Somehow it seems as though running ./program | tee /dev/null is consuming its output. When run on its own, the program prints some text, then continues running while communicating over UDP sockets. It produces a lot of log messages that I wanted to view in a filtered way, so I tried running ./program | grep -v "I dont wan't to see logs like this!" | tail -f but it produced no output. I gave up a bit and decided to just tee the output to another file which I could then inspect with my editor, but it resulted in an empty file.

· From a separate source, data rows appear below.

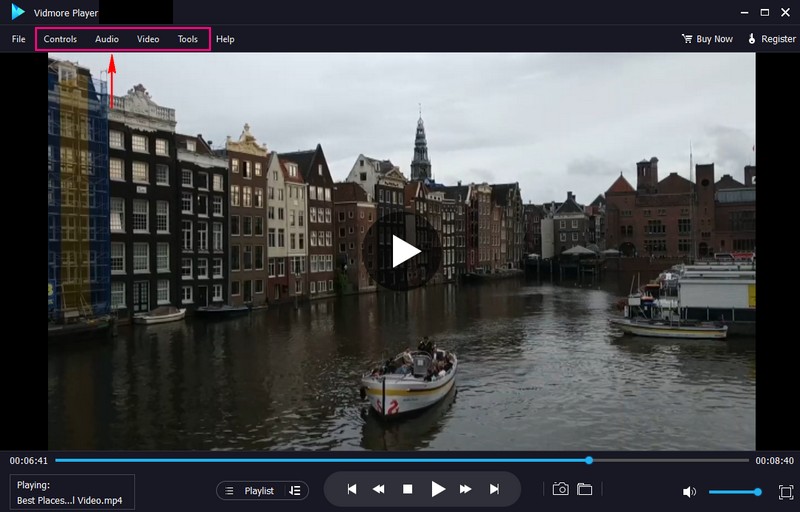800x512 pixels.
Task: Mute the audio with speaker icon
Action: click(689, 492)
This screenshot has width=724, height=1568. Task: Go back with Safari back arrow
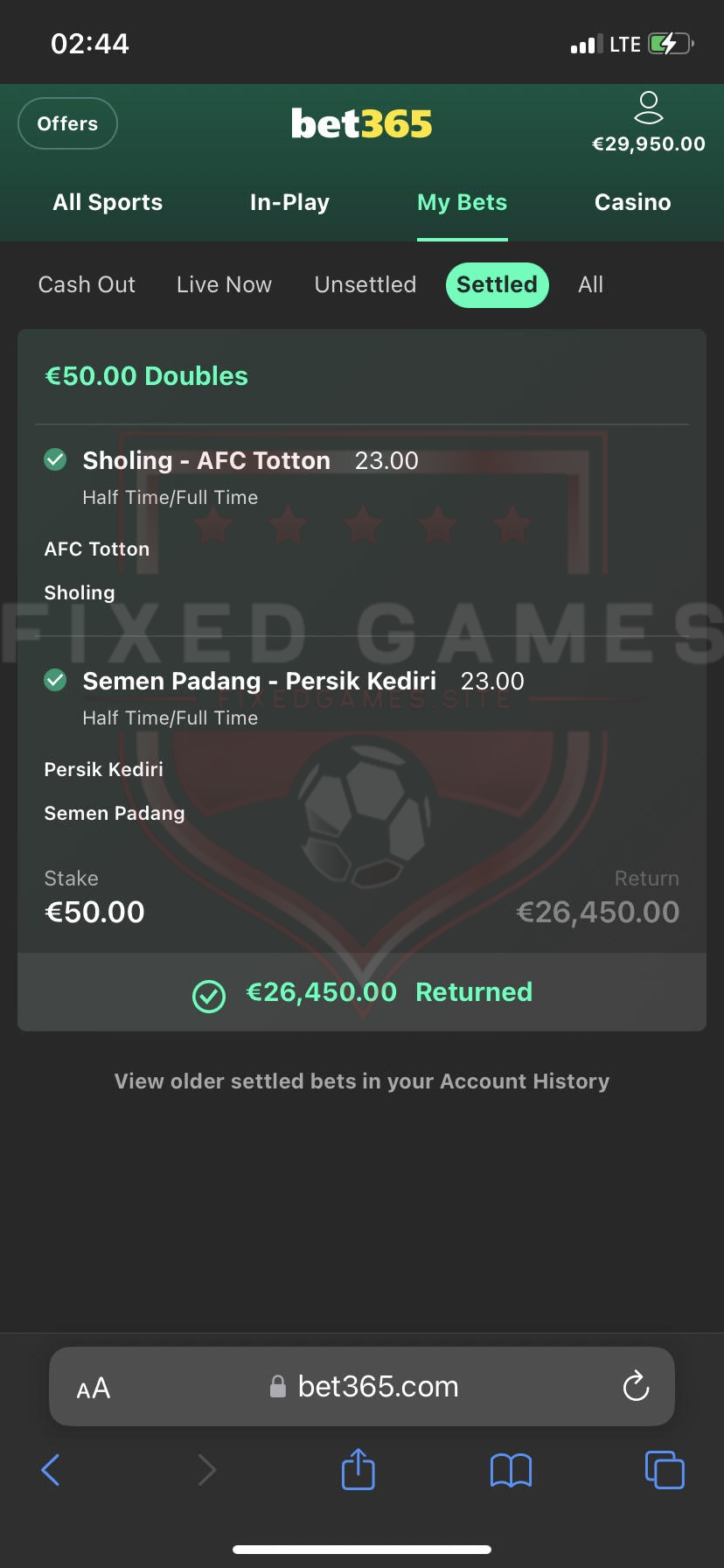point(52,1470)
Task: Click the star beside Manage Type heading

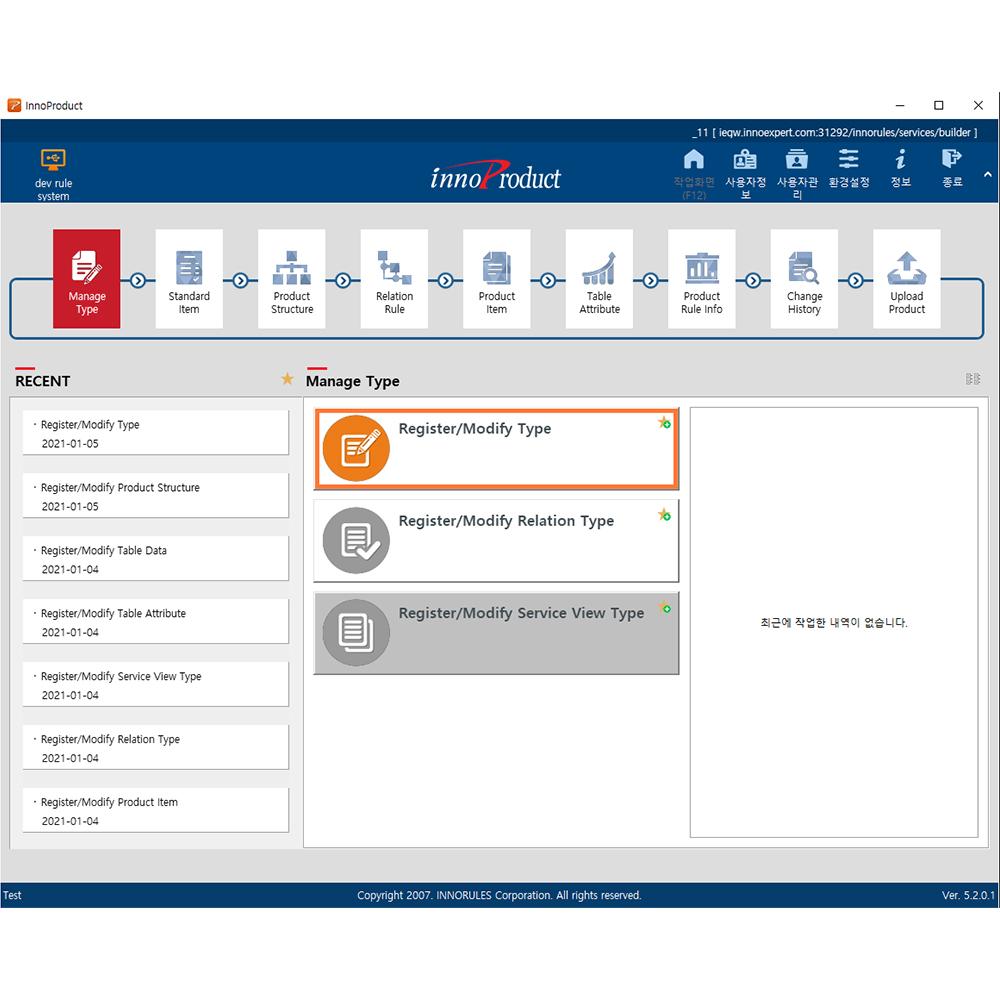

The program in question was written by a student and so the problem may be within it. What could cause this behaviour? How can I correct it?

Summary:

./program prints output but ./program | tee /dev/null doesn't print anything. Problem possibly within source of ./program, but how to use it properly anyways?

Upvotes: 0

Views: 1124

Answers (1)

Chris Dodd
Chris Dodd

Reputation: 126418

This generally happens when the program in question checks to see if it is conncted to a terminal and does something different for terminal vs non-terminal. The easiest way to get around this and capture the output anyways is to use script:

script -c "./program" /dev/stdout | grep -v "I dont wan't to see logs like this!" | tail -f

script will run the program in a pseudo-terminal (so it will think it is connected to a terminal) and and write the output to /dev/stdout which is then piped to grep.

You might also want the -f argument to script to make it flush output after every write (otherwise things will get buffered before writing to the pipe).